Segundo Sun Tzu a “Arte da Guerra” é governada por cinco fatores: a Lei Moral; o Céu; a Terra; o Chefe; o Método e a disciplina.
A Lei Moral (o Tao) faz com que o povo fique de completo acordo com seu governante, levando-o a segui-lo sem se importar com a vida, sem temer perigos.
O Céu significa a noite e o dia, o frio e o calor, o tempo e as estações.
A Terra compreende as distâncias, grandes e pequenas; perigo e segurança; campo aberto e desfiladeiros; as oportunidades de vida e morte.
O Chefe representa as virtudes da sabedoria, sinceridade, benevolência, coragem e retidão.
Método e disciplina compreendem a disposição das divisões do exército, a hierarquia entre os oficiais, a manutenção das vias de acesso por onde os suprimentos devem chegar até às tropas e o controle com os gastos da campanha.

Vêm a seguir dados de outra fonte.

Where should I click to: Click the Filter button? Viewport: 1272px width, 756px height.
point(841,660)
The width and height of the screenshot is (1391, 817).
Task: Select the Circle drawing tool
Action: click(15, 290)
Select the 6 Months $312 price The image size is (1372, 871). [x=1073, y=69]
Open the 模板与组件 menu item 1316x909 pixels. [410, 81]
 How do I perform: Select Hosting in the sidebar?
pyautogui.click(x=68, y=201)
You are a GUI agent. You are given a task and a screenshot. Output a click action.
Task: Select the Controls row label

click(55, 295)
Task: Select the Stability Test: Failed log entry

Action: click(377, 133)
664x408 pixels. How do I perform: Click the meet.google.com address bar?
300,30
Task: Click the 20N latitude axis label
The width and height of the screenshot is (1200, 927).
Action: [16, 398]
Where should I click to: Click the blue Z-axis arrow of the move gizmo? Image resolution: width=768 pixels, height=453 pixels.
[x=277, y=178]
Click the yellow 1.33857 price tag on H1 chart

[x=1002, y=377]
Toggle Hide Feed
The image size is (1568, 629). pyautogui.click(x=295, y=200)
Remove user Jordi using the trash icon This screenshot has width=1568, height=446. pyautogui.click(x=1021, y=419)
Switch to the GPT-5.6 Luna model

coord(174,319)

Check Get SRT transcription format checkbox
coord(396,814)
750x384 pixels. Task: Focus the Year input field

Esses cinco fatores são fundamentais para garantir a vitória ou condenar a derrota do general conforme a importância como são tratados.
Portanto para determinar as condições militares de qualquer conflito e estabelecer uma comparação entre os contendores deve-se perguntar:
Qual dos dois soberanos está impregnado com a Lei Moral?
Qual dos dois generais tem mais competência?
Com quem estão as vantagens do Céu e da Terra?
Em que lado a disciplina é mais rigorosamente aplicada?
Os sábios conselhos de SunTzu estavam impregnados com os conhecimentos milenares do taoísmo. Nessa perspectiva o grande objetivo da guerra é a vitória e não campanhas extensas.
Sun Tzu


Lutar e vencer em todas as batalhas não é a glória suprema; a glória suprema consiste em quebrar a resistência do inimigo sem lutar. Na prática arte da guerra, a melhor coisa é tomar o país inimigo totalmente e intacto; danificar, destruir não é o melhor. Assim também é preferível capturar um exército inteiro em vez de destruí-lo; capturar um regimento, um destacamento ou uma companhia sem os aniquilar.
A regra de ouro na guerra é esta: se suas forças estão na proporção de dez para um em relação ao inimigo, inste-o a render-se; se forem de cinco para um, ataque-o; se duas vezes mais numerosas, divida seu exército em dois: um para atacar o inimigo pela frente e outro pela retaguarda; se responder ao ataque de uma direção poderá ser esmagado em ambas as frentes.
Se estiver em igualdade de condições poderá apostar no enfrentamento; se ligeiramente inferior em número, deverá evitar o contato; se inferior em todos os aspectos deverá empreender a fuga. Embora uma força inferior possa oferecer uma resistência obstinada, essa acabará por ser capturada ou aniquilada pela força superior.
Oportunismo e flexibilidade são virtudes militares. Será vencedor quem souber quando lutar e quando não lutar.
Será vencedor quem souber como manobrar tanto as forças superiores quanto as inferiores.
Será vencedor aquele cujo exército estiver animado do mesmo espírito em todos os postos e posições.
Será vencedor quem, autopreparado, espera para surpreender o inimigo despreparado.
Será vencedor quem tiver capacidade militar e não sofrer a interferência do soberano, pois os atributos que favorecem um bom governo estorvam na condução da guerra e deixam intranqüilas as tropas.
Se conhecermos o inimigo e a nós mesmos, não precisamos temer o resultado de uma centena de combates. Se nos conhecemos, mas não ao inimigo, para cada vitória sofreremos uma derrota. Se não nos conhecemos nem ao inimigo, sucumbiremos em todas as batalhas.